To further these efforts, Ready Set Rocket advocates for wearable makers to open up their devices and to focus on how devices will improve people’s happiness and satisfaction.
One of the areas we see as most closely tied to how technology will revolutionize the science of individual happiness is Brain Computer Interface (BCI) technology. BCI technology employs electrodes to read a person’s brainwaves, and to see how certain thoughts trigger certain actions or emotions, a process known as biofeedback. Right now, BCI devices are rather clunky and awkward—think of a helmet full of electrodes—but over time, they will evolve into more unobtrusive headbands that people can slip on very simply.
BCI devices combined with software to monitor emotional states will give us a stronger idea of someone’s true reaction to a product or service. Unlike traditional focus group testing, where responses are highly subjective and filtered through conscious filters, BCI technology elicits one’s subconscious response. Marketers can then compare the responses to multiple variations of content, product elements or services to discover patterns of responses. This way, they can advise brands on creating products offering the best possible consumer experiences.
Although BCI technology is potentially capable of providing unique insight into a range of human emotions, both positive and negative, right now we’re interested in measuring what we call the Happiness Quotient. This is how wearable technology, especially in the form of the headsets and other devices that read BCI data, might contribute to helping brands and creators to develop products and experiences that increase individual happiness and satisfaction.
One way we can do this is by using BCI technology to measure and create responses that are readily definable as specific emotions, from happiness, sadness and anger, to engagement and focus. At the moment, this is difficult. We can read brainwave frequency and amplitude modulation to show us certain responses to specific stimuli, but the algorithms that can pull together these groups of responses to indicate a specific emotion are primitive.
Speech recognition technology offers a good analogy for understanding this problem. While it has existed in some form since the 1950s, it’s only recently become useful in a general purpose way. It has always required extensive, strong training to recognize a particular voice. Current generations of speech recognition, for example Apple’s Siri, or voice-activated call-center technology, has improved on this, with a greater capability to understand different voices than in previous generations. It took years of researchers collecting thousands of voices repeating certain words over and over, however, for this to happen.

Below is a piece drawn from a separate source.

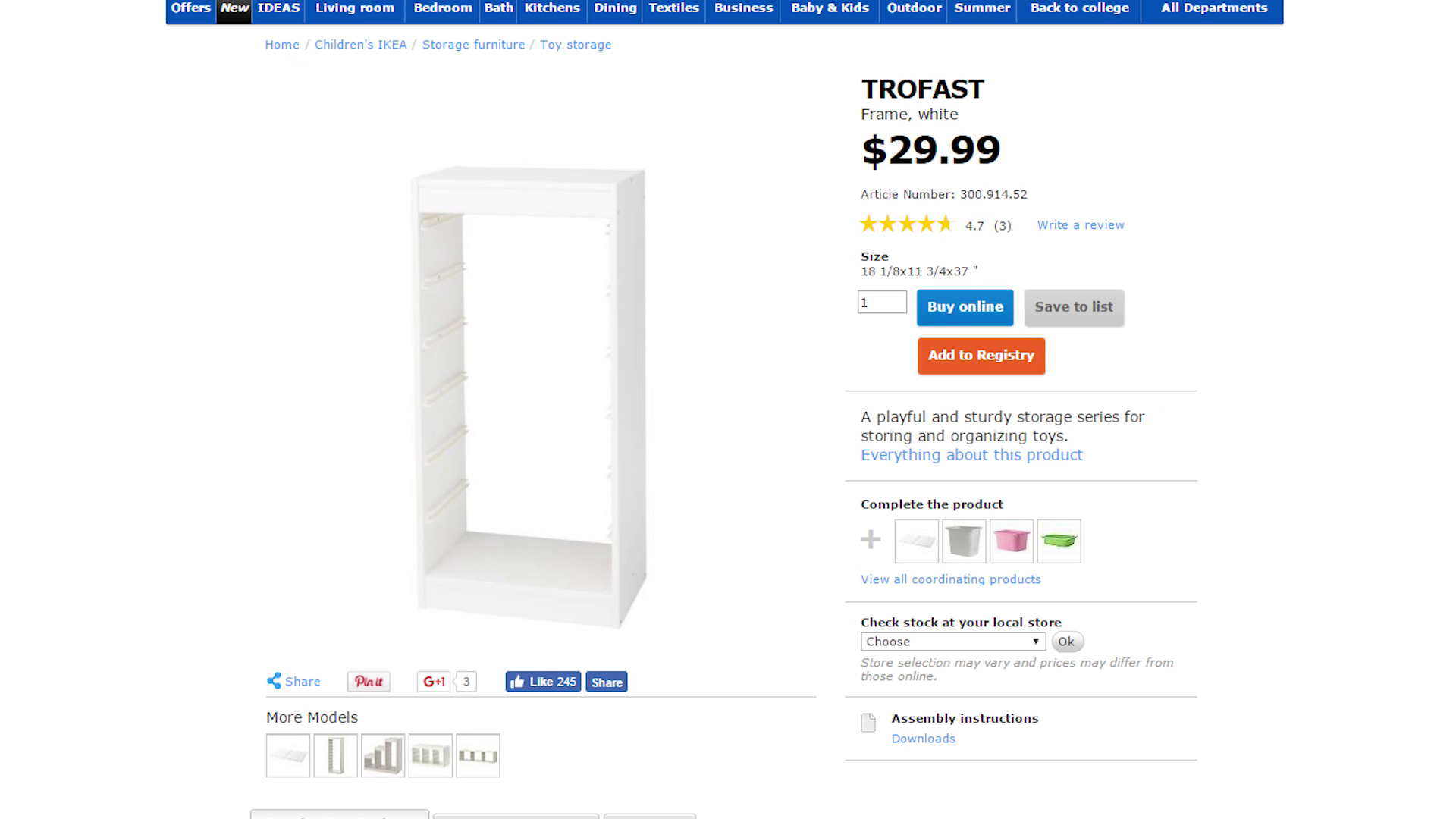
Task: Click the quantity input field
Action: [x=882, y=303]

To create better products and services, we need similar amounts of data on emotional inference. Just as with speech recognition, we need to put BCI-enabled headsets onto a large number of research participants, gauge their response to a stimulus, and use that to calibrate a model that can be applied to everyone. But in order to create the algorithms that will tell us that this product or element makes this person happy, or this person bored, we need to gather a large amount of this information, ideally in a quick timeframe.
This is where the open source element comes into play. If we can offer access to the data BCI devices generate to everyone, it will make it that much easier and quicker to create algorithms defining specific types of emotions. Makers of BCI-enabled wearables can aid in this by allowing users to easily access to the data they collect on emotional responses. They can also make it possible for consumers themselves to engage in training these algorithms by allowing them to transmit (in a private, protected manner) their own data back to the manufacturer for research purposes.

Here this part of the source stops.